## WHAT YOU ARE ASKED TO DO
Transcribe the entire listing below exactly.

(RECORD EXCERPTS begins)

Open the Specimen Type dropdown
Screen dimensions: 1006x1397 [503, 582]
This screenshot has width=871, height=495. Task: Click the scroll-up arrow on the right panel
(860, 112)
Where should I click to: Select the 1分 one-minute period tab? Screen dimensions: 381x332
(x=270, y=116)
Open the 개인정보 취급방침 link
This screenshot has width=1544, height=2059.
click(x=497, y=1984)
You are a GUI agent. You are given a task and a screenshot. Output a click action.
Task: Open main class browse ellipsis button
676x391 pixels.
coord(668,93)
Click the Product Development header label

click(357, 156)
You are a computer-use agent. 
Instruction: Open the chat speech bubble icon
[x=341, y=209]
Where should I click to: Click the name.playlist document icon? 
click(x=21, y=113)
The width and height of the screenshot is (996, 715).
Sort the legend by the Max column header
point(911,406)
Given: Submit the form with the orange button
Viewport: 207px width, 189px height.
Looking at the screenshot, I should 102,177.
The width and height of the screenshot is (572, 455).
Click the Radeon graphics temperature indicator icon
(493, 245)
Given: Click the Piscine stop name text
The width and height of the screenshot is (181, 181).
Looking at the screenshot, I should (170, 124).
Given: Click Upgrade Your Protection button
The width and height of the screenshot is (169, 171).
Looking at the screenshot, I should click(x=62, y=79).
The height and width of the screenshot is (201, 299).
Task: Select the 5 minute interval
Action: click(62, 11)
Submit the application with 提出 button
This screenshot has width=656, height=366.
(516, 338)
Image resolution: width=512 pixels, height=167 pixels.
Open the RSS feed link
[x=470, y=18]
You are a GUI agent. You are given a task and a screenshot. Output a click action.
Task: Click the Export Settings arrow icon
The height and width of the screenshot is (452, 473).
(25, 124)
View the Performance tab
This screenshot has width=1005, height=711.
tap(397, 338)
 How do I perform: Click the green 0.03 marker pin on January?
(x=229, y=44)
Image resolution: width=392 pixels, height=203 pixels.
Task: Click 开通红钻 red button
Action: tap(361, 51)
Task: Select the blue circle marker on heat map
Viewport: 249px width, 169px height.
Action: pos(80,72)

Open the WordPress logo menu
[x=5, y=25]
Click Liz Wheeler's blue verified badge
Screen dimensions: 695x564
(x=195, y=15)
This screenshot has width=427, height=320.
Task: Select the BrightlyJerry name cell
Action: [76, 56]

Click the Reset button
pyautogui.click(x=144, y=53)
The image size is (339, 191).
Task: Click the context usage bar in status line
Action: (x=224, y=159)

(RECORD EXCERPTS ends)

## WORKED SOLUTION
Open the Specimen Type dropdown
Screen dimensions: 1006x1397 [503, 582]
This screenshot has width=871, height=495. Task: Click the scroll-up arrow on the right panel
(860, 112)
Where should I click to: Select the 1分 one-minute period tab? Screen dimensions: 381x332
(x=270, y=116)
Open the 개인정보 취급방침 link
This screenshot has width=1544, height=2059.
click(x=497, y=1984)
You are a GUI agent. You are given a task and a screenshot. Output a click action.
Task: Open main class browse ellipsis button
676x391 pixels.
coord(668,93)
Click the Product Development header label

click(357, 156)
You are a computer-use agent. 
Instruction: Open the chat speech bubble icon
[x=341, y=209]
Where should I click to: Click the name.playlist document icon? 
click(x=21, y=113)
The width and height of the screenshot is (996, 715).
Sort the legend by the Max column header
point(911,406)
Given: Submit the form with the orange button
Viewport: 207px width, 189px height.
Looking at the screenshot, I should 102,177.
The width and height of the screenshot is (572, 455).
Click the Radeon graphics temperature indicator icon
(493, 245)
Given: Click the Piscine stop name text
The width and height of the screenshot is (181, 181).
Looking at the screenshot, I should (170, 124).
Given: Click Upgrade Your Protection button
The width and height of the screenshot is (169, 171).
Looking at the screenshot, I should click(x=62, y=79).
The height and width of the screenshot is (201, 299).
Task: Select the 5 minute interval
Action: click(62, 11)
Submit the application with 提出 button
This screenshot has width=656, height=366.
(516, 338)
Image resolution: width=512 pixels, height=167 pixels.
Open the RSS feed link
[x=470, y=18]
You are a GUI agent. You are given a task and a screenshot. Output a click action.
Task: Click the Export Settings arrow icon
The height and width of the screenshot is (452, 473).
(25, 124)
View the Performance tab
This screenshot has width=1005, height=711.
tap(397, 338)
 How do I perform: Click the green 0.03 marker pin on January?
(x=229, y=44)
Image resolution: width=392 pixels, height=203 pixels.
Task: Click 开通红钻 red button
Action: tap(361, 51)
Task: Select the blue circle marker on heat map
Viewport: 249px width, 169px height.
Action: pos(80,72)

Open the WordPress logo menu
[x=5, y=25]
Click Liz Wheeler's blue verified badge
Screen dimensions: 695x564
(x=195, y=15)
This screenshot has width=427, height=320.
Task: Select the BrightlyJerry name cell
Action: [76, 56]

Click the Reset button
pyautogui.click(x=144, y=53)
The image size is (339, 191).
Task: Click the context usage bar in status line
Action: (x=224, y=159)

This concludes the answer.